For Center 2, we analyzed motion analysis data (Vicon)a from 163 children with CP (Table 1), collected at [Center 2], distributed between three treatment groups: BTA, SDR, and SEMLS. We selected a roughly even distribution between Gross Motor Function Classification System (GMFCS) Levels I–III for BTA and SEMLS groups. The SDR group was selected based upon data availability (fewer individuals, mostly GMFCS Level II). Participants walked barefoot at their self-selected speed. Data from 12 typically-developing (TD) children were included for comparison to the CP groups.

Electromyography

Surface EMG data (Wave Wireless EMG)b were collected at either 1000 or 1500 Hz from four muscles (rectus femoris, medial hamstrings, gastrocnemius, and tibialis anterior). Four additional muscles (gluteus medius, vastus lateralis, lateral hamstrings, and soleus) were recorded from 147 children with CP and the TD children at Center 2. Since we were using retrospective clinical data, some walking trials contained one or more poor or missing EMG channels. In some cases, clinicians switched electrodes between walking trials such that each muscle was recorded in at least one trial. We analyzed each child’s more impaired side, when indicated by clinician assessment, or otherwise selected a random side. EMG data from the middle 80% of each trial were used to avoid transient accelerations and decelerations near the beginning and end of each trial, and maximize data for synergy analysis (11).

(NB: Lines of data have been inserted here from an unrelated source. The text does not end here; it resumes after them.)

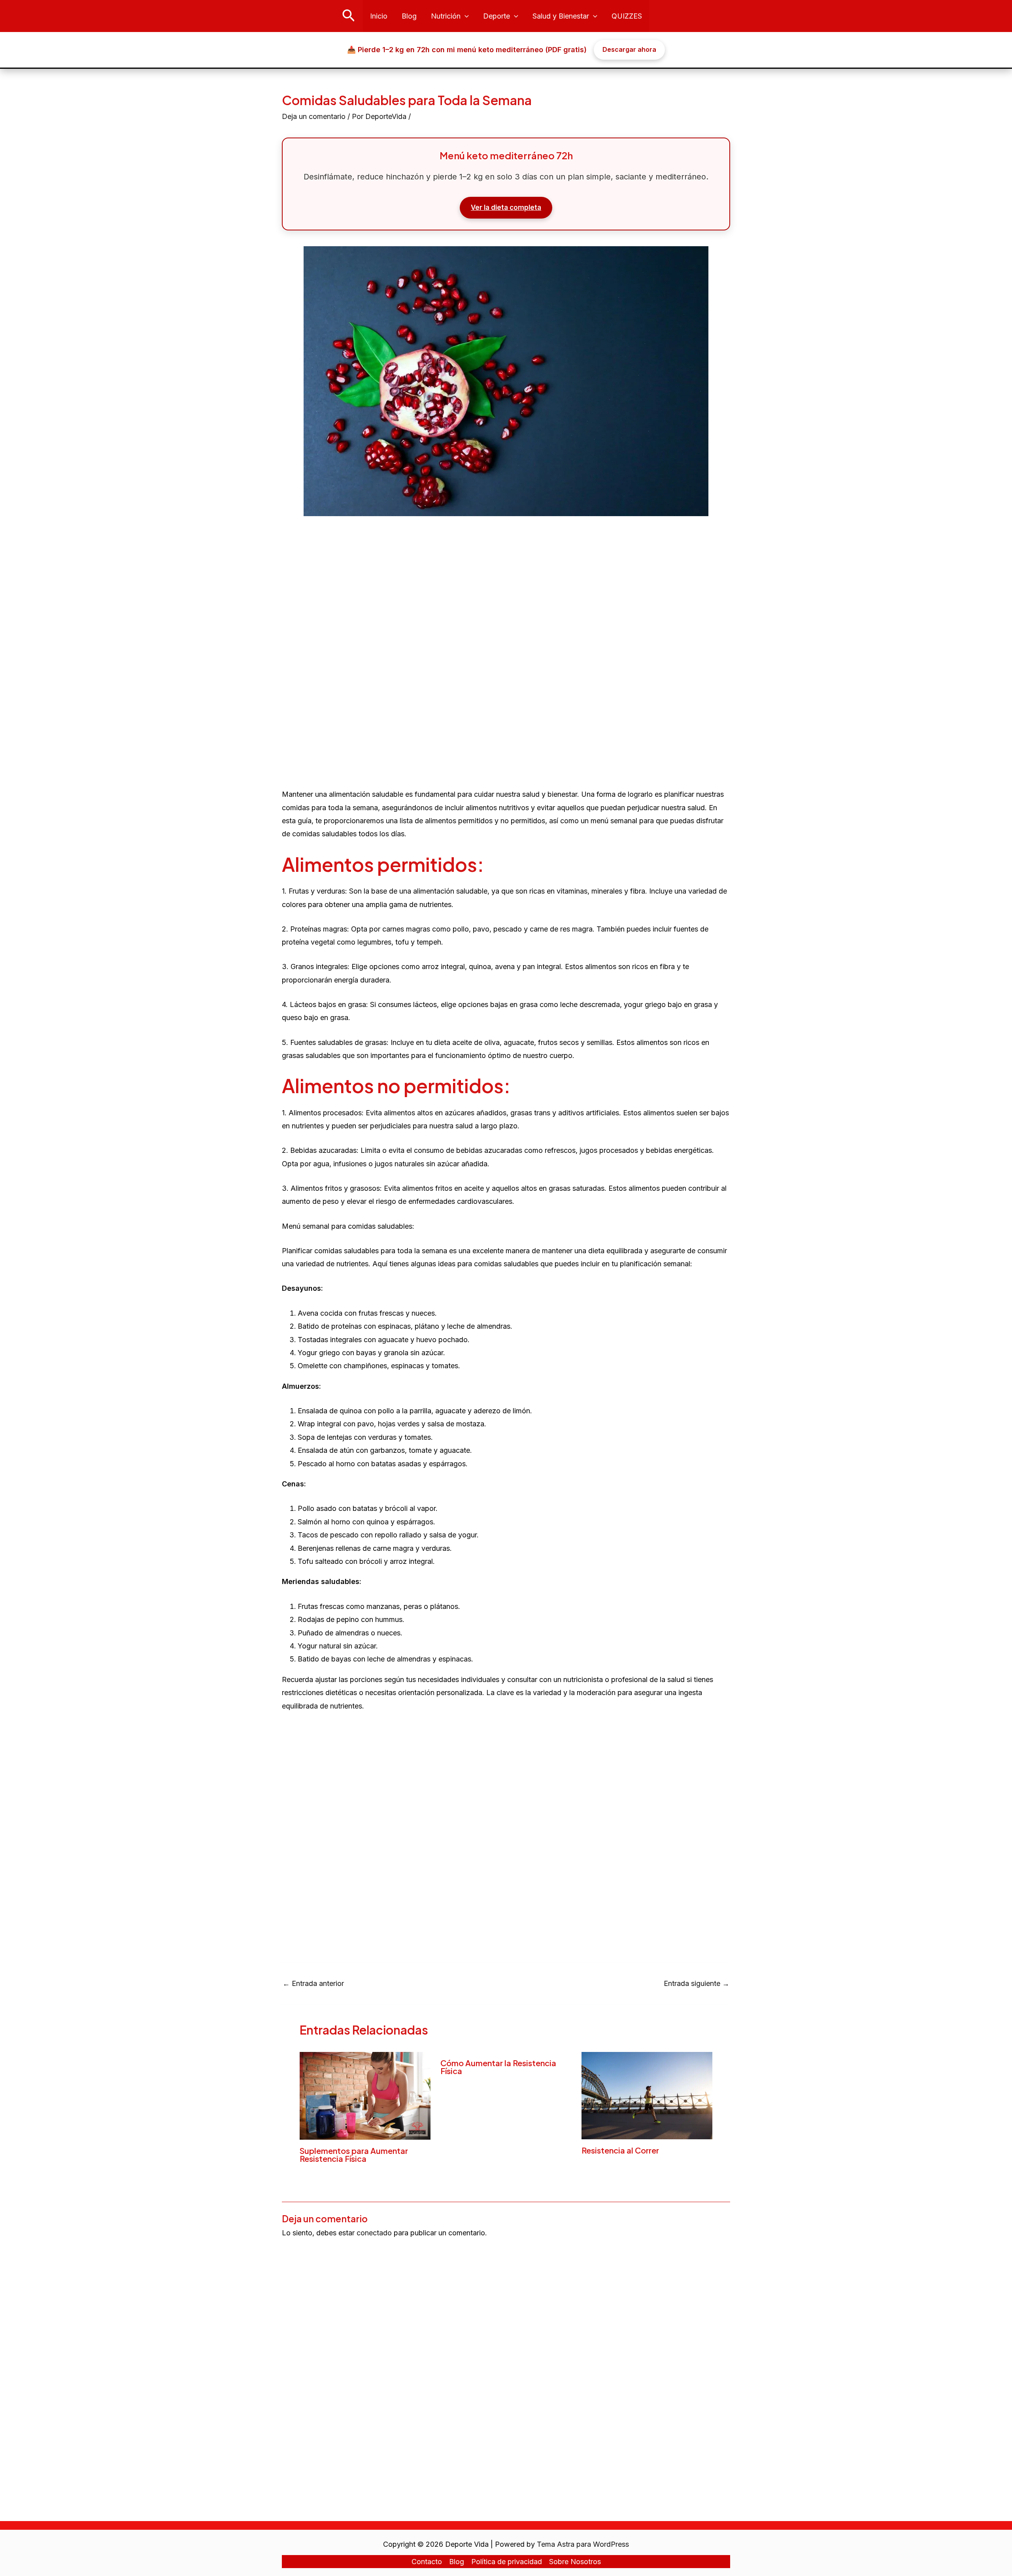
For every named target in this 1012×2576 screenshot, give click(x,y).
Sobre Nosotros (575, 2561)
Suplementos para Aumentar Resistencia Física (354, 2154)
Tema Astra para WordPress (583, 2544)
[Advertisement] (506, 640)
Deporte (496, 16)
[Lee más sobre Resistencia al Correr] (647, 2095)
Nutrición (446, 16)
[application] (465, 16)
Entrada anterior (313, 1983)
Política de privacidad (506, 2561)
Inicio (378, 16)
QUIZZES (627, 16)
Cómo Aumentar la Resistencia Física (498, 2067)
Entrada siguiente (696, 1983)
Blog (409, 16)
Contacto (427, 2561)
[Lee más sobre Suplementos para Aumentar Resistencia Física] (365, 2095)
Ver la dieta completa (506, 207)
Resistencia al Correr (620, 2150)
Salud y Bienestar (560, 16)
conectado (374, 2233)
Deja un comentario (314, 116)
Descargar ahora (629, 49)
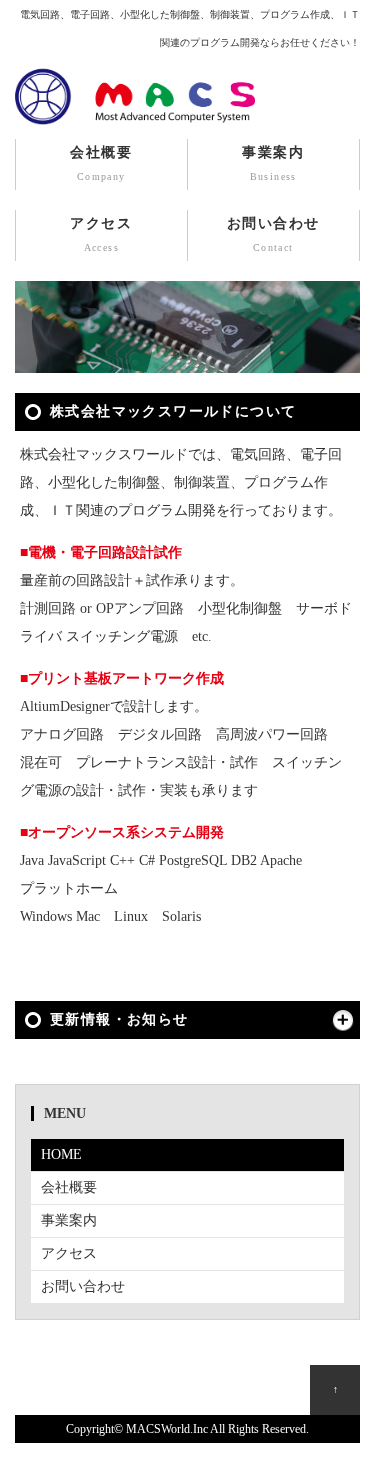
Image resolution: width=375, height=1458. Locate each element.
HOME (61, 1154)
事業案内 (273, 163)
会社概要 (101, 163)
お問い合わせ (273, 234)
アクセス (101, 234)
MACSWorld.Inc (167, 1429)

Raw EMG data were band-pass filtered between 20 and 500 Hz upon collection, then digitally pre-processed with a 20 Hz high-pass filter, rectified, and low-pass filtered at 10 Hz (17). Each EMG channel’s amplitude was scaled to its maximum across all trials. EMG data were then down-sampled to 100 Hz and concatenated from all available trials for each individual to maximize the number of steps for analysis.

Synergy Analysis

We used walk-DMC to evaluate whether synergies were associated with treatment outcomes. Walk-DMC converts total variance accounted for in the one-synergy solution (tVAF1) to a z-score using the average and standard deviation of tVAF1 from the TD group (tVAFAVG and tVAFSD). The average walk-DMC of the TD group is 100, and each 10 point change in walk-DMC represents one standard deviation from the TD group (eq. 1). A higher tVAF1 results in a lower walk-DMC score, suggesting a simplified neuromuscular control strategy. Walk-DMC was created in a manner similar to other common clinical scales that enable easy comparison with TD controls, such as the Gait Deviation Index (GDI) (18).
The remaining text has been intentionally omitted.